C’est donc avec une mémoire forte et certaine de cette dynamique territoriale que réagirent les habitants de Saint-Martin. L’événement révèle la Communauté, personne morale du village (nous pourrions encore effectivement utiliser le terme médiéval d’Universitas), qui dicte encore des réactions en corps, formes archaïques du pouvoir. Et cela, malgré des pratiques déjà évoluées de la chose publique, qui démontrent une importante évolution des structures de contrôle, sous l’impulsion de l’Etat Moderne.

Un troisième niveau de lecture : l’appropriation familiale et individuelle

Par cet exemple se trouve exprimée l’imbrication forte des notions de territoire et de pouvoir. Ainsi s’achève la lente conquête d’un territoire alpin, qui marque la permanence d’un développement spatial et d’une emprise particulière des habitants sur les terrains qui leurs sont économiquement nécessaires. Il convient sans doute de relier ces événements à la forte augmentation du nombre des hommes, dans un espace qui n’est pas extensible à volonté.

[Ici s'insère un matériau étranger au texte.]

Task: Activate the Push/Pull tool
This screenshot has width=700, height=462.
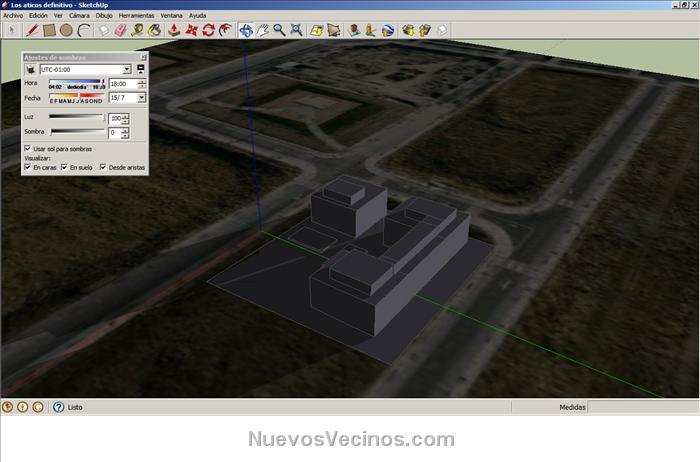Action: coord(174,30)
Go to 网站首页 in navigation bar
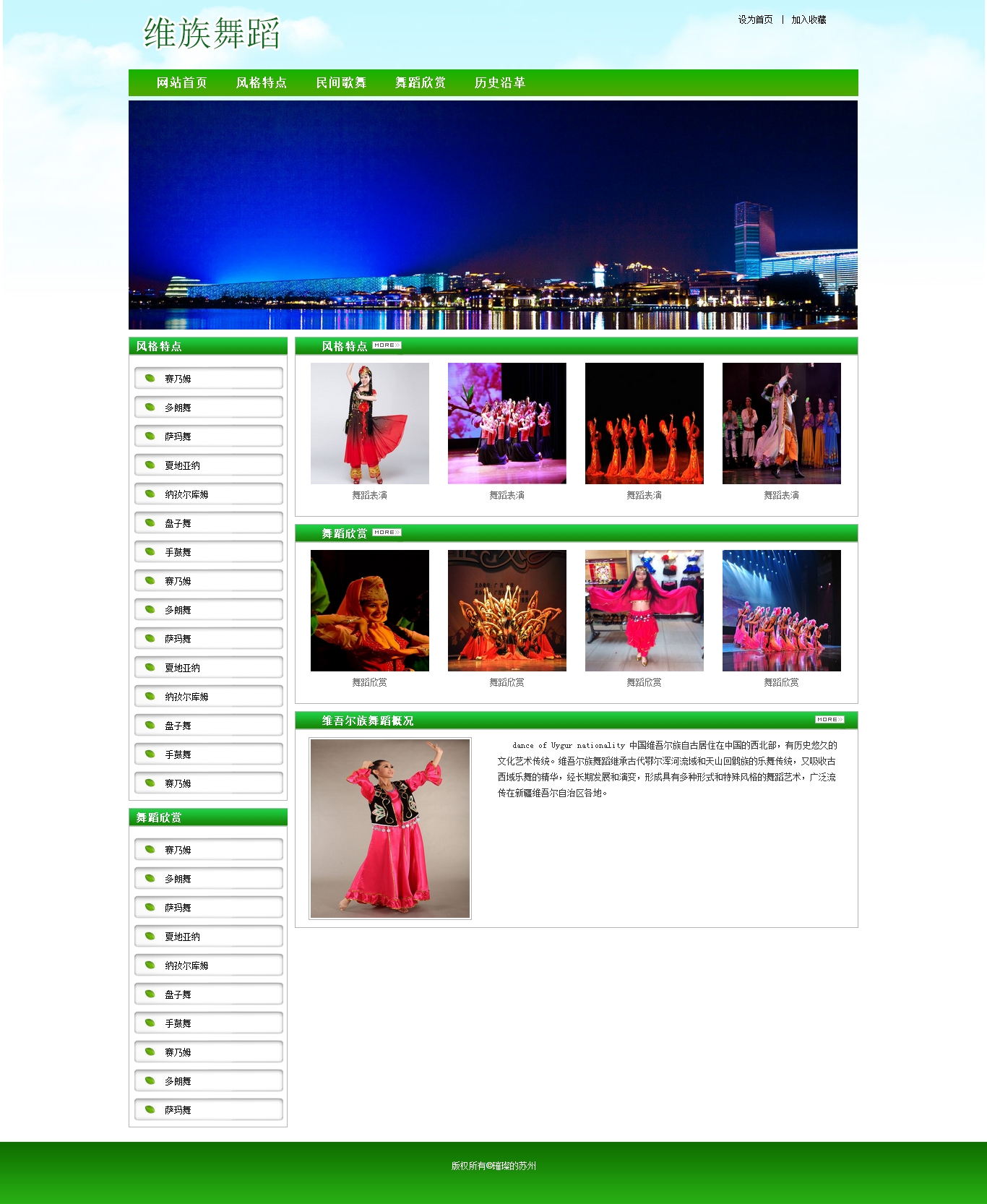 [x=181, y=83]
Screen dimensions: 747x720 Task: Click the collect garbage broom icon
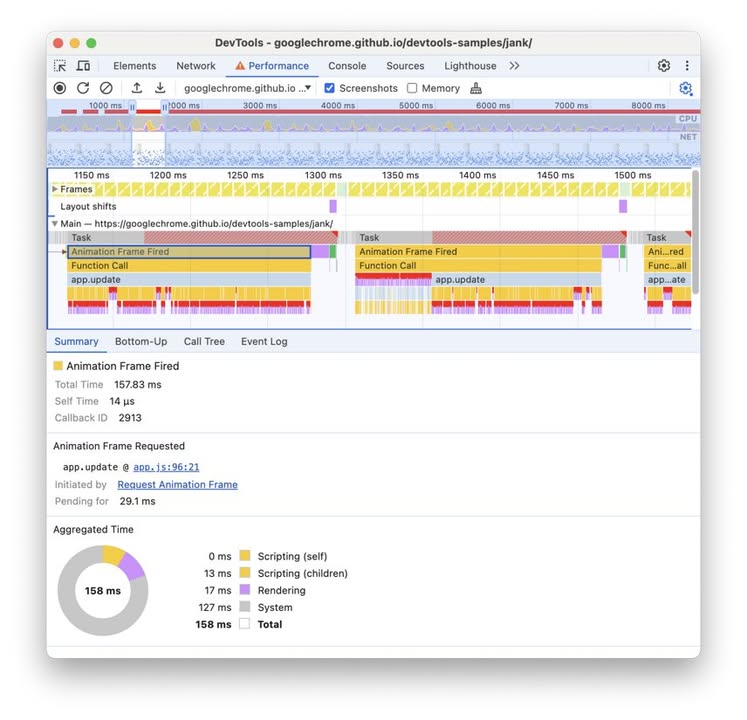point(476,88)
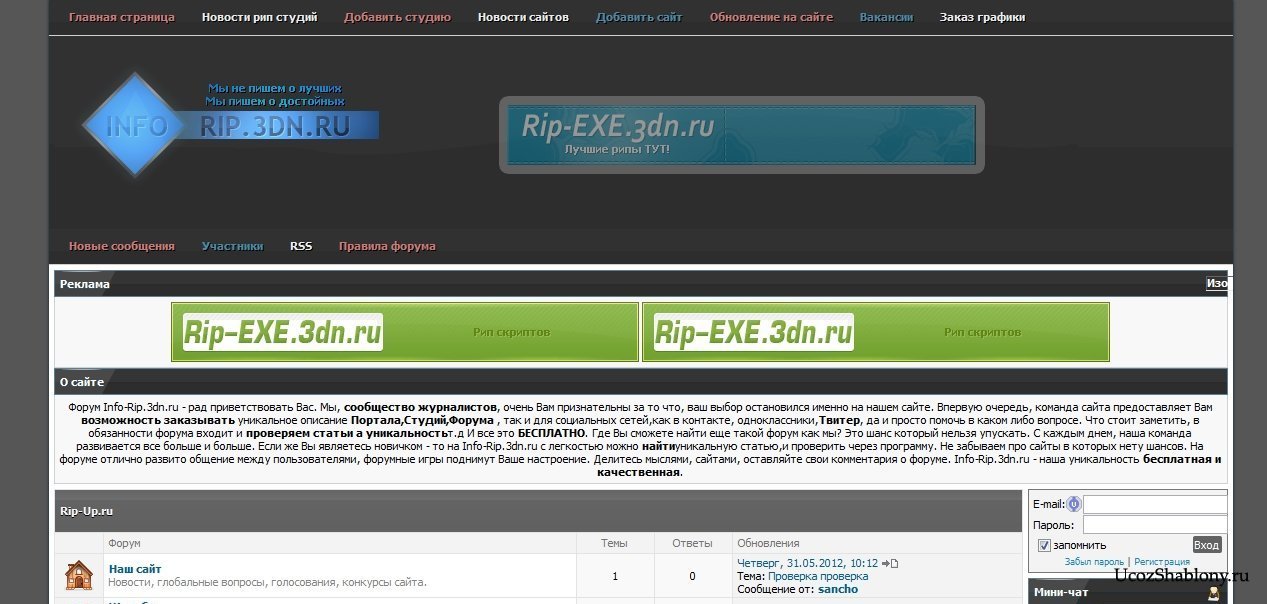Image resolution: width=1267 pixels, height=604 pixels.
Task: Click the Регистрация link
Action: (x=1162, y=562)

Cette démonstration a permis de constater une permanence, une volonté commune, qui, suivant les âges, s’exprime directement par la Communauté, entité morale, ou par les atomes la composant : les ménages. Car au travers du mouvement souligné, il s’agit d’une affirmation « politique », dictée par les besoins de la survie du groupe, et ce, à différentes échelles. Après la phase initiale, vint celle de l’affrontement entre les superstructures : les villages nouvellement créés. Suit une période plus longue et plus insidieuse. Ce furent alors les particuliers qui s’approprièrent les terrains périphériques. Ceux-ci formaient une seconde couronne spatiale autour du « centre » constitué par le village et les terres d’exploitation courante. Cette représentation mythique de l’espace dont les habitants se croient détenteurs, se concrétise par le déploiement et de l’extension des exploitations agricoles au-delà même des zones généralement réservées à l’agriculture. Les territoires communaux sont mités par ces éléments disparates tels que les prés, les champs et les pâturages souvent complantés d’arbres fruitiers. L’Administration du Second Empire puis de la IIIème République, ne fit qu’entériner des états de faits préexistants. L’appropriation, qu’elle soit commune ou particulière, offre de nouveaux espaces qui entrent rapidement dans la réalité vécue des unités de production. Elles sont par la suite transmises selon les modes habituels qui les valident. Il n’est qu’à considérer les strates toponymiques qui s’y succèdent, comme nous l’avons fait pour certains quartiers.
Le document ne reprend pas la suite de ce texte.